Saturday, September 13, 2008

Joe Harding, Out Of The Ashes?

Mythology teaches us the Phoenix enjoys immortality, which had to be renewed with fire every 300 to 500 years. When the end of its life cycle drew near, the phoenix would gather aromatic herbs, woods, and spices from around the world with which to build its own funeral pyre or nest.

Sitting in the nest, and having turned to face the rays of the sun, beating its wings, it deliberately fans the flames for itself and is consumed in the fire. Once the old body was consumed, the phoenix would be reborn from a worm, its marrow, or an egg found among the ashes and would embark on another 500 years of life.

According to some legends, the renewed phoenix carried its old bones to the City of the Sun in Egypt where they were disposed of with special funeral rites. In this case I think it may have been Joe Harding who fanned the flames and was consumed by fire but he didn't carry his old bones to Egypt but instead had the doctors put some screws in them and went racing in San Diego.

During the 2007 La Carrera Panamericana Jon, Will and myself were blessed to have met so many unique people and better yet to have formed friendships that will surely last a lifetime. Blame it on the Spirit of La Carrera Panamericana but it's contagious and it just happens.

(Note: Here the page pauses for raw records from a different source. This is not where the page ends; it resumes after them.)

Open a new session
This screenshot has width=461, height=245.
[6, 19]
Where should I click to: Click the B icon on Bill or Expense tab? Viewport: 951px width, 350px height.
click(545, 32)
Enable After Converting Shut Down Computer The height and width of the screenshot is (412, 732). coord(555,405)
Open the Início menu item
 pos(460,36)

One of these unique personalities was none other than Englishman Joe Harding who drove the beautifully prepared Ford Falcon car number 380 in Historic C Class. Not only is Joe a true gentleman racer in every sense of the word but he's every bit of a fierce competitor as you can find. One evening during the awards dinner while Jon and I were standing on the top podium holding up the first place trophies for winning the most dangerous stage of Mil Cumbres, Joe leaned over with a huge smile on his face and said, "Enjoy it while you can but just remember... tomorrow is another day." Gotta love this guy.

While racing in the most recent Chihuahua Express Road Race, Joe suffered a honorific accident which not only destroyed his Falcon burning it completely to ashes but hospitalized him as well with a terribly broken ankle. Joe has had to undergo a lot of physical therapy after having a box full of screws and metal installed in his ankle a challenge he dealt with as if it were just another day.

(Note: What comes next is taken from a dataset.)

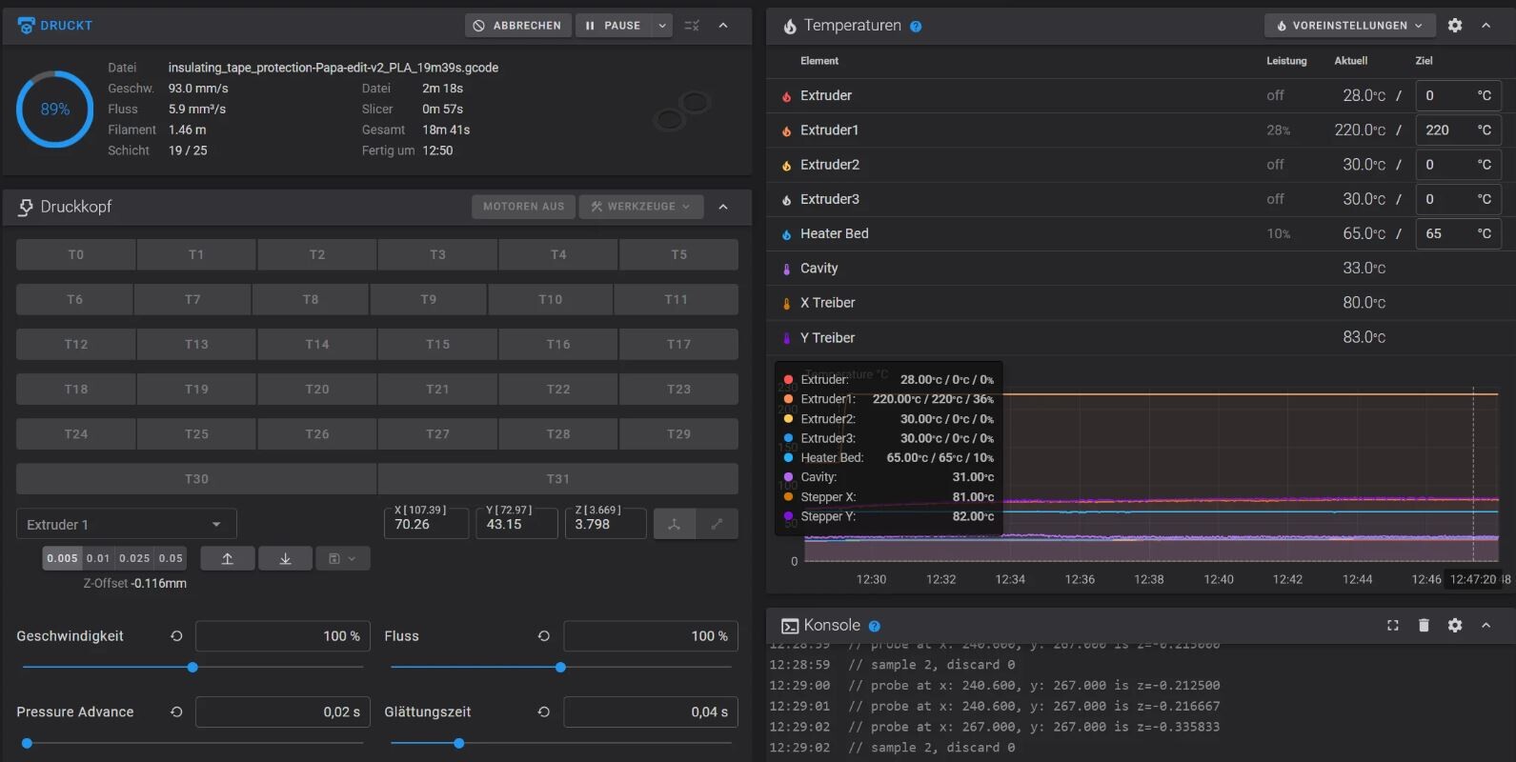The height and width of the screenshot is (762, 1516).
Task: Click the Z-offset raise arrow button
Action: (x=227, y=558)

Fortunately I have been able to stay in touch with Joe over the many months of recovery and true to the man we met on the Podium, Joe still haunts me with comments like, "Foot is healed enough to work a clutch. I will be racing on Saturday 27th and
Sunday 28th on Coronado Island, San Diego." Like they say, It's hard to keep a good Englishman down.

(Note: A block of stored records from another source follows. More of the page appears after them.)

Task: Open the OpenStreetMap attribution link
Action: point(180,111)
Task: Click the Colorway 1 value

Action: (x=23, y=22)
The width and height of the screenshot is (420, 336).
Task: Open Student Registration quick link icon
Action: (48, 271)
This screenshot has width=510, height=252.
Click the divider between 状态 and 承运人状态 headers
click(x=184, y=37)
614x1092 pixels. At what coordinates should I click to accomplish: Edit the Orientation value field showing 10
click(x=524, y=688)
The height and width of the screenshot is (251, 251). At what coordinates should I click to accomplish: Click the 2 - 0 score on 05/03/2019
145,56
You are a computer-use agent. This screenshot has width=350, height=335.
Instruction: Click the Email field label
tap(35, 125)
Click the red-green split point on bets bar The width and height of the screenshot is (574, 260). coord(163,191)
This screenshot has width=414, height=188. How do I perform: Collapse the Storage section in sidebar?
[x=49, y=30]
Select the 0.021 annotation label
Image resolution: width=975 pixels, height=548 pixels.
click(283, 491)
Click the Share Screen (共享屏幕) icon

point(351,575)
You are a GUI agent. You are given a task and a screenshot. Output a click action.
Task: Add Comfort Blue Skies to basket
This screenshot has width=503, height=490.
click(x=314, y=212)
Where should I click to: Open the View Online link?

Clearly Joe never even considered for a second not racing and while he was not even fully recovered yet had already bought a beautiful race car. I wonder why? (Riiight)

Joe bought this beautiful little 1954 Kurtis 500S which he has already entered in the 2008 CORONADO SPEED FESTIVAL which is a sister event of the world famous Monterey Historic Automobile Races at Laguna Seca. The Coronado Speed Festival gathers together racing history's most unique and pedigreed machines at one of the most distinctive stages, Naval Base Coronado, the birthplace of Naval Aviation, on September 27-28, 2008.

These were NOT kit cars and was in fact built by Frank Kurtis himself. Kurtis was famous for his midget and Indy Racers. In total there were about 30 500S built between 1953 and 1955. They were typically used by serious privateers as well as factory teams for racing. Mickey Thompson, Briggs Cunningham,and Frank McGurk all drove a 500S and in 1954 Jack Ensley won the SCCA B/Modified National Championships. Bill Murphy won many times in California sports car races and Sam Hanks (1957 Indy 500 winner) at the 1955 Sebring race. Joe wrote, "My cars history is unknown prior to my ownership but has run with VARA and at Monterey and Coronado with me."

California's Best Racing Team would like to congratulate Joe Harding for being the fierce warrior that he is not to mention being a fine gentleman racer but also for showing us that what might be a major set back for some may as well just be the beginning for others just as it was for the Phoenix.